---- Righe estratte

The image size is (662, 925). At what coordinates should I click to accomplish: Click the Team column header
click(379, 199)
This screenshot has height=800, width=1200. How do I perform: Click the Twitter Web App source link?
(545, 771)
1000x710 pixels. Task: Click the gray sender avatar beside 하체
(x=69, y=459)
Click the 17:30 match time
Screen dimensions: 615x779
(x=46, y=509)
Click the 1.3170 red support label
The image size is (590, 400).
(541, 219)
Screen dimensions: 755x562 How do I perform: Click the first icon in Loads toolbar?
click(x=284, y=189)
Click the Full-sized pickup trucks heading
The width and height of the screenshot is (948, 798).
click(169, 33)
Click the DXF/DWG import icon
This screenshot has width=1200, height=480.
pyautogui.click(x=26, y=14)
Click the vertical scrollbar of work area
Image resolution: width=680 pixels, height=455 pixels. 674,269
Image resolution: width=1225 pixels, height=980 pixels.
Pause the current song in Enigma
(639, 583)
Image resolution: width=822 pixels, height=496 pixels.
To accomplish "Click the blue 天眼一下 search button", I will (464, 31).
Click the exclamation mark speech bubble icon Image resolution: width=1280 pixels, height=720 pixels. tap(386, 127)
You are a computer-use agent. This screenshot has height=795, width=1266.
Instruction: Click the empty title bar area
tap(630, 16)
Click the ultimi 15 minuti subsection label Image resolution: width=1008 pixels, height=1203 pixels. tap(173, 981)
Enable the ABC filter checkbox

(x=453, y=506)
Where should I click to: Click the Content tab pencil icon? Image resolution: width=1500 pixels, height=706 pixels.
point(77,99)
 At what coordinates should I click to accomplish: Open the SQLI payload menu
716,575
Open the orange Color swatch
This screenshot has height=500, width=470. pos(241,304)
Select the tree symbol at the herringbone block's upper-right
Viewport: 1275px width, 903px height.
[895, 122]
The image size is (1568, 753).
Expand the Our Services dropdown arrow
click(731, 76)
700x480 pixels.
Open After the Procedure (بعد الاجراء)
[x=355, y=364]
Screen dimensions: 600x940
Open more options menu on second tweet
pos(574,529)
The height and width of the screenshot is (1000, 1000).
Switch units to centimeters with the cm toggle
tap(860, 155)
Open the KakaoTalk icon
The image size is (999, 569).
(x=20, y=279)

--------

Ricopia parola per parola le righe a partire da quella che contiene "Click the 1.3170 red support label" fino a quella che contiene "pyautogui.click(x=26, y=14)", comprese entrambe.

Click the 1.3170 red support label
The image size is (590, 400).
(541, 219)
Screen dimensions: 755x562 How do I perform: Click the first icon in Loads toolbar?
click(x=284, y=189)
Click the Full-sized pickup trucks heading
The width and height of the screenshot is (948, 798).
click(169, 33)
Click the DXF/DWG import icon
This screenshot has width=1200, height=480.
pyautogui.click(x=26, y=14)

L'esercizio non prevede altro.